## Problem
Repeat only the lines below from the one containing "Select the circled" through the one containing "Click the Описание", inclusive, exactly as written.

Records from a collection
☆ ☆ ☆ ☆
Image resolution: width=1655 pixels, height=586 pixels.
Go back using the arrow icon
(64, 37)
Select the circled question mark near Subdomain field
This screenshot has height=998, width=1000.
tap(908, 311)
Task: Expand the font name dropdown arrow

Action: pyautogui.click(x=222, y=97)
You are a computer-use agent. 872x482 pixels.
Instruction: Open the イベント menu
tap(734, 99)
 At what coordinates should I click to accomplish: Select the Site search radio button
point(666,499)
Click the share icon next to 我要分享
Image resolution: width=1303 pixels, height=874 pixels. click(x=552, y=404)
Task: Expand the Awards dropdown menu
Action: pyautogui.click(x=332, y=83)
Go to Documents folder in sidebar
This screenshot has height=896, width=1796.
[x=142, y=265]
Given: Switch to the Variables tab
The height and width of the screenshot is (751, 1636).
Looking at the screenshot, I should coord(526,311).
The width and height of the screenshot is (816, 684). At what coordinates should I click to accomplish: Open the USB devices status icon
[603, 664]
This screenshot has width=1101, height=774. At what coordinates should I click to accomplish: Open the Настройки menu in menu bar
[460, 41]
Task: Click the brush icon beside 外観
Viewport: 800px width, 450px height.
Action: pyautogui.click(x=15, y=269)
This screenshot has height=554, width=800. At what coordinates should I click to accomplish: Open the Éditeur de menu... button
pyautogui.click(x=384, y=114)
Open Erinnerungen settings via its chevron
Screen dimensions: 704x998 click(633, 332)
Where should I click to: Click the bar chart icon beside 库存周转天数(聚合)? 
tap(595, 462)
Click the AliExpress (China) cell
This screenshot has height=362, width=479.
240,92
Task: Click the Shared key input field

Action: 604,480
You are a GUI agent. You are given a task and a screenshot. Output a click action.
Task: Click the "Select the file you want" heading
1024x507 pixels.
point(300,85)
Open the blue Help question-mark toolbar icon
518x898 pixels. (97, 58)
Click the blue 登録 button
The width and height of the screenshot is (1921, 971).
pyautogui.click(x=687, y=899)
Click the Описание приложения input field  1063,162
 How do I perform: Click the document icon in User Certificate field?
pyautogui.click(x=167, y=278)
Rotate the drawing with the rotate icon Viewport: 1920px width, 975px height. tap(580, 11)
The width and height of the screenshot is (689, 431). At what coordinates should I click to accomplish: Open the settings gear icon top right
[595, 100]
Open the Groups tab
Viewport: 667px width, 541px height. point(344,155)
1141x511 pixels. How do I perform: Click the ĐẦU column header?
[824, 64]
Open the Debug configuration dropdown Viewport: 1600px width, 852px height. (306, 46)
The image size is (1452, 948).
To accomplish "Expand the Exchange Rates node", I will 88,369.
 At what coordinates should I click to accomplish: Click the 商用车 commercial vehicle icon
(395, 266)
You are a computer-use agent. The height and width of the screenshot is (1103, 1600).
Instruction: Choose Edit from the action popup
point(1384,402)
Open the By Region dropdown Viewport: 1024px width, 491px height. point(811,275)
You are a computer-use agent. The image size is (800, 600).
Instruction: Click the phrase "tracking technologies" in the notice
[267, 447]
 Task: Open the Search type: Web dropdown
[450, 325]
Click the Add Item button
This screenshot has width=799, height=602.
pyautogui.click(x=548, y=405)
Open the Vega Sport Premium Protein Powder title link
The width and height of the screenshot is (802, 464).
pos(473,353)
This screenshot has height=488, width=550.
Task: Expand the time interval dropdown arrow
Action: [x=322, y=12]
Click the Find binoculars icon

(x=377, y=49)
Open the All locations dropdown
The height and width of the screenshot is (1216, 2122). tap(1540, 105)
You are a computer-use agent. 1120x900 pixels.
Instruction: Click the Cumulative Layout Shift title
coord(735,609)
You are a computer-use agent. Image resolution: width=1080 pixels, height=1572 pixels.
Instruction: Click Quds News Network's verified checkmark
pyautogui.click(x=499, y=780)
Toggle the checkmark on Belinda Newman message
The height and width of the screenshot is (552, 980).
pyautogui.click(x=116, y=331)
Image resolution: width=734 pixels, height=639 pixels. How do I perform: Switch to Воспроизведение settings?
☆ ☆ ☆ ☆
## Exercise response
Select the circled question mark near Subdomain field
This screenshot has height=998, width=1000.
tap(908, 311)
Task: Expand the font name dropdown arrow

Action: pyautogui.click(x=222, y=97)
You are a computer-use agent. 872x482 pixels.
Instruction: Open the イベント menu
tap(734, 99)
 At what coordinates should I click to accomplish: Select the Site search radio button
point(666,499)
Click the share icon next to 我要分享
Image resolution: width=1303 pixels, height=874 pixels. click(x=552, y=404)
Task: Expand the Awards dropdown menu
Action: pyautogui.click(x=332, y=83)
Go to Documents folder in sidebar
This screenshot has height=896, width=1796.
[x=142, y=265]
Given: Switch to the Variables tab
The height and width of the screenshot is (751, 1636).
Looking at the screenshot, I should coord(526,311).
The width and height of the screenshot is (816, 684). At what coordinates should I click to accomplish: Open the USB devices status icon
[603, 664]
This screenshot has width=1101, height=774. At what coordinates should I click to accomplish: Open the Настройки menu in menu bar
[460, 41]
Task: Click the brush icon beside 外観
Viewport: 800px width, 450px height.
Action: pyautogui.click(x=15, y=269)
This screenshot has height=554, width=800. At what coordinates should I click to accomplish: Open the Éditeur de menu... button
pyautogui.click(x=384, y=114)
Open Erinnerungen settings via its chevron
Screen dimensions: 704x998 click(633, 332)
Where should I click to: Click the bar chart icon beside 库存周转天数(聚合)? 
tap(595, 462)
Click the AliExpress (China) cell
This screenshot has height=362, width=479.
240,92
Task: Click the Shared key input field

Action: 604,480
You are a GUI agent. You are given a task and a screenshot. Output a click action.
Task: Click the "Select the file you want" heading
1024x507 pixels.
point(300,85)
Open the blue Help question-mark toolbar icon
518x898 pixels. (97, 58)
Click the blue 登録 button
The width and height of the screenshot is (1921, 971).
pyautogui.click(x=687, y=899)
Click the Описание приложения input field  1063,162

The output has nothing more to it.